While recognising a place and need for generalist practitioners in law and other relevant fields, he emphasised that “the more profitable outcomes at the personal professional level in the years ahead are going to be achieved by the specialists, not the generalists”.

Mr. McWeeney advocated for “openness to foreign expertise, especially foreign legal expertise, where specialist skills are in short supply but needed all the same”.

The Bahamas’ continuing competitiveness he suggested requires that “trust litigants and their professional advisors are able to recruit and deploy the best available specialist legal talent wherever it is to be found”.

Learning another language
In this part of his address, Mr. McWeeney targeted client relationship professionals.
He emphasised that “the predominant segment of our financial services industry today is in the non-English speaking world”. Mainly Central and South America and the Spanish Caribbean, underpinning Spanish and Portuguese as the sector’s primary languages.
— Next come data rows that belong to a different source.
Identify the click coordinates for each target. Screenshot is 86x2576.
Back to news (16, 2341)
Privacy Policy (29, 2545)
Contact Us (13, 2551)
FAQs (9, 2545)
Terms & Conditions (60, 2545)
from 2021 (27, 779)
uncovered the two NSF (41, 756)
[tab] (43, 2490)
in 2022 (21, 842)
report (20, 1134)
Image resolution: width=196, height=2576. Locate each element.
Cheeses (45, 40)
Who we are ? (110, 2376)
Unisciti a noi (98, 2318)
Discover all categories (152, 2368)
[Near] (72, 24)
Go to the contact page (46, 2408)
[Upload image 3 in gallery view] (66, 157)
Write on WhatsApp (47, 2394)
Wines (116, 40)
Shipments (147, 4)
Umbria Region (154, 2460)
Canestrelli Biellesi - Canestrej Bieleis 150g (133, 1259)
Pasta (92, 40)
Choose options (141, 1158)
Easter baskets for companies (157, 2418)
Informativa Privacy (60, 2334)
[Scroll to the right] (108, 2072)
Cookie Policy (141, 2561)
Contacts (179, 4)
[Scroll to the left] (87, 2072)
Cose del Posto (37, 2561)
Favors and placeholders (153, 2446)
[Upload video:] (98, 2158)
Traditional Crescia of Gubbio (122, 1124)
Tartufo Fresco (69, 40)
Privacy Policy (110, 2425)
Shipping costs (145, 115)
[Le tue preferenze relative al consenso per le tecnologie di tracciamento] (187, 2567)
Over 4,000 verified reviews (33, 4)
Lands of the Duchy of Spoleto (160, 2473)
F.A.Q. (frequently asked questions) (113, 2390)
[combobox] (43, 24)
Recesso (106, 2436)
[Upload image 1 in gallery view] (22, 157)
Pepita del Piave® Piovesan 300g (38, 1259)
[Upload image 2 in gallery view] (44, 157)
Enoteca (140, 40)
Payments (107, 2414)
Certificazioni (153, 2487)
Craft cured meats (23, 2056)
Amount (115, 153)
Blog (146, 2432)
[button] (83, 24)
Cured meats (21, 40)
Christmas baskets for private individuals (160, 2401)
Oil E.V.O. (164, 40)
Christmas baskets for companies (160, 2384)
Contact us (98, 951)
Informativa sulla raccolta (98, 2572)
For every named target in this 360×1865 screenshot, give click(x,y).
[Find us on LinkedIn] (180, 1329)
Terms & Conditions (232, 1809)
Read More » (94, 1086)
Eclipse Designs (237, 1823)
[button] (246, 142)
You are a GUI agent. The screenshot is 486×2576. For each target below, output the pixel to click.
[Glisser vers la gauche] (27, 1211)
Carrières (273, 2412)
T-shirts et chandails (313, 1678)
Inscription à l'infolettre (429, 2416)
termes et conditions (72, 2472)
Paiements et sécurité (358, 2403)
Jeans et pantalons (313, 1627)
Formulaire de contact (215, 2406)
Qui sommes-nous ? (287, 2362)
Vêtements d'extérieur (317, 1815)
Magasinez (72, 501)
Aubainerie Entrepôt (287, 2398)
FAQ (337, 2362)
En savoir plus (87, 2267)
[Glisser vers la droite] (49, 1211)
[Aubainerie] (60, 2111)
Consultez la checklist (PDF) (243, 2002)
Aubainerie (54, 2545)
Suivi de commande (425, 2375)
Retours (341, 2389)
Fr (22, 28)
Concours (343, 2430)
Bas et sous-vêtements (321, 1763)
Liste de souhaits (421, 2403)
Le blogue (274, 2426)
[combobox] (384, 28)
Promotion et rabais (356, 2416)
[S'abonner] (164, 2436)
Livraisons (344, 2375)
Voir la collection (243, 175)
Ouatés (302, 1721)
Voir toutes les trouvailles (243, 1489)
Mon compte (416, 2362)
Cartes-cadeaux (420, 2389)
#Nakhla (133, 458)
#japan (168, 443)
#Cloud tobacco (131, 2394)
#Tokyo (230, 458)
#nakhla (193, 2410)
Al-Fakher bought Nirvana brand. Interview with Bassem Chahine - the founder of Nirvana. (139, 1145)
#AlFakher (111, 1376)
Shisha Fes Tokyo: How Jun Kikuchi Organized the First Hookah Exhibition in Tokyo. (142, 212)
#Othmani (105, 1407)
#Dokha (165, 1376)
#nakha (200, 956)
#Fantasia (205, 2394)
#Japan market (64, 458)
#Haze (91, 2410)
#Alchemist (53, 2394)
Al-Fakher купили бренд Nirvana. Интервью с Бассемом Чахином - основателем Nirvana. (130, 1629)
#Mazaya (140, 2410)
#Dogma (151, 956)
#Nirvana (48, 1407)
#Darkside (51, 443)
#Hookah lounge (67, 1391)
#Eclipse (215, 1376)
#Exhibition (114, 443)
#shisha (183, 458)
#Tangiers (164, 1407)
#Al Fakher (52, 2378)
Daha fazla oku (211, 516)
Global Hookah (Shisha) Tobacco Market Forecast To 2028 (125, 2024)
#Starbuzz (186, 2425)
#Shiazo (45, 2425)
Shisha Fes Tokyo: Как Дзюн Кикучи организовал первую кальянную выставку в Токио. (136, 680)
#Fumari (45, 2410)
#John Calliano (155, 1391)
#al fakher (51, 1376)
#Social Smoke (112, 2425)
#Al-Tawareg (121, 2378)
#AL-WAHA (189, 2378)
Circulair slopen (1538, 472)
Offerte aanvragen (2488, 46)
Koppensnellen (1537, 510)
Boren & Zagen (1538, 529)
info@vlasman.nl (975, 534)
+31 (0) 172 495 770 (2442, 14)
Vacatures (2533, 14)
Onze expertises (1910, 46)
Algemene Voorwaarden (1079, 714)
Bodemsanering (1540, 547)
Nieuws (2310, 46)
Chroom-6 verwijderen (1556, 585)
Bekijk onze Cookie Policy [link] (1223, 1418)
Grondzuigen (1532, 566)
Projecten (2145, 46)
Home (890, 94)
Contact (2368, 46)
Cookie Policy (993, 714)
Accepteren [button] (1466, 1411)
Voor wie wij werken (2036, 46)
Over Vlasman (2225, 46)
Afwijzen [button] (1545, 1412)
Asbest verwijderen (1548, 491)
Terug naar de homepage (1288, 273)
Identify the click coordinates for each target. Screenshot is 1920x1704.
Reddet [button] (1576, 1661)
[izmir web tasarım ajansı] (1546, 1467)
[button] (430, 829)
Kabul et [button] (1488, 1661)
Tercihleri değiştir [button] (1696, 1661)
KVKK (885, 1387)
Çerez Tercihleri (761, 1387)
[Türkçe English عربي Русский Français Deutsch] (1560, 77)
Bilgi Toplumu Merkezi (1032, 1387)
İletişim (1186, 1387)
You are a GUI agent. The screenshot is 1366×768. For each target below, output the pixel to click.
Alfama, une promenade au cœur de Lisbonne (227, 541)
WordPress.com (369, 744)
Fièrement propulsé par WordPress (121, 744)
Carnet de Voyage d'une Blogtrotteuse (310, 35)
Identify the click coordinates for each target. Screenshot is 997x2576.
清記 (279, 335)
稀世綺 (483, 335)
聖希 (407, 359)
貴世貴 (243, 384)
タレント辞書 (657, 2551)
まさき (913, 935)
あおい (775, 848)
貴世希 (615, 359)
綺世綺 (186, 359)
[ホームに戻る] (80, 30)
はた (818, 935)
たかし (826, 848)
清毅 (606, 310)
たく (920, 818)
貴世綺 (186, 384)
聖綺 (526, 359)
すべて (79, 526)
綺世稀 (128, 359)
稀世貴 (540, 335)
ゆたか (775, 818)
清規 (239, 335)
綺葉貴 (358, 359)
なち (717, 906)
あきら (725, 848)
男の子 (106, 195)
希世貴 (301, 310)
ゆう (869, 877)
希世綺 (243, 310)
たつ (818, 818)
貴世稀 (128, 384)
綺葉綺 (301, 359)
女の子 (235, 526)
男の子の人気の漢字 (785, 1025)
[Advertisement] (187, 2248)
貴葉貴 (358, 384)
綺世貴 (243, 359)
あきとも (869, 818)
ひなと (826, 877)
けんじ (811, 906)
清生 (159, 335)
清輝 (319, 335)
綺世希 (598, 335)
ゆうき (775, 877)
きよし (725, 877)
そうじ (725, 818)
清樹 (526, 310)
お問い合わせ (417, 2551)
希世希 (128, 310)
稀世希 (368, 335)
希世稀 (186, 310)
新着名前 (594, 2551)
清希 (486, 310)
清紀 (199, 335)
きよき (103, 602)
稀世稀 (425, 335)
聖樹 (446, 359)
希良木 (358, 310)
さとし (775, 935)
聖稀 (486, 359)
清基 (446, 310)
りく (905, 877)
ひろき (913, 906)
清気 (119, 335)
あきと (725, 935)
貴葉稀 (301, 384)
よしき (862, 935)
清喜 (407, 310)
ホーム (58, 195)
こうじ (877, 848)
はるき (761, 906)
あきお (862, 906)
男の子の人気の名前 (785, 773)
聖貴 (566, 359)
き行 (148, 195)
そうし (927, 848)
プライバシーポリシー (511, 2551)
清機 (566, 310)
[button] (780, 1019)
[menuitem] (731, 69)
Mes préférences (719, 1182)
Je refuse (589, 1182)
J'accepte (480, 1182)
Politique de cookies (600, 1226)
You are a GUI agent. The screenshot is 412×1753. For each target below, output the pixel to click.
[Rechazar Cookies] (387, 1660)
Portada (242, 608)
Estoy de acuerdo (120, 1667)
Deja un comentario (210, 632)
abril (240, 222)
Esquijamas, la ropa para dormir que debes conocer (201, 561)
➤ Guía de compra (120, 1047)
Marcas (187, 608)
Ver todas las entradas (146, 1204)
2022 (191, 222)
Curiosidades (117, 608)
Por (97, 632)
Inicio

Increased growth into Asian and other markets he added, was expected in the coming years.

Not nearly enough in the sector he said communicate directly, conversationally with clients, in the clients’ own native language.

One’s career development he explained “stands to be boosted by the acquisition of bi-lingual, even multi-lingual capabilities”.

Concluding Guidance

Mr. McWeeney imparted six final guiding notes on the subject of achieving “well-roundedness”.
He told “the younger, newer players in the industry” to work as hard as they could, but without allowing themselves “to become drones”. To “carve out time to develop and sustain meaningful relationships”.
He encouraged those Millennials and Gen Zers to make time to give back to the community. “The cumulative effect of our incremental efforts” he said, “can be transformative in the long run”.

Mr. McWeeney also urged them to read. “Reading books and acquiring a new knowledge across a wide range of things will help bring about a much more mutually satisfying basis for social interaction with your clients and colleagues alike.”

He also reminded them simply to “stay humble”. Admonishing to never “think your organisation can’t do without you”.

To the more experienced in the room, he invited them to “embrace the challenge of mentoring”.

His final guidance was a reminder that “disappointments are inevitable”. He urged the younger professionals in particular, “to learn to handle and overcome disappointment on the job or in your profession”.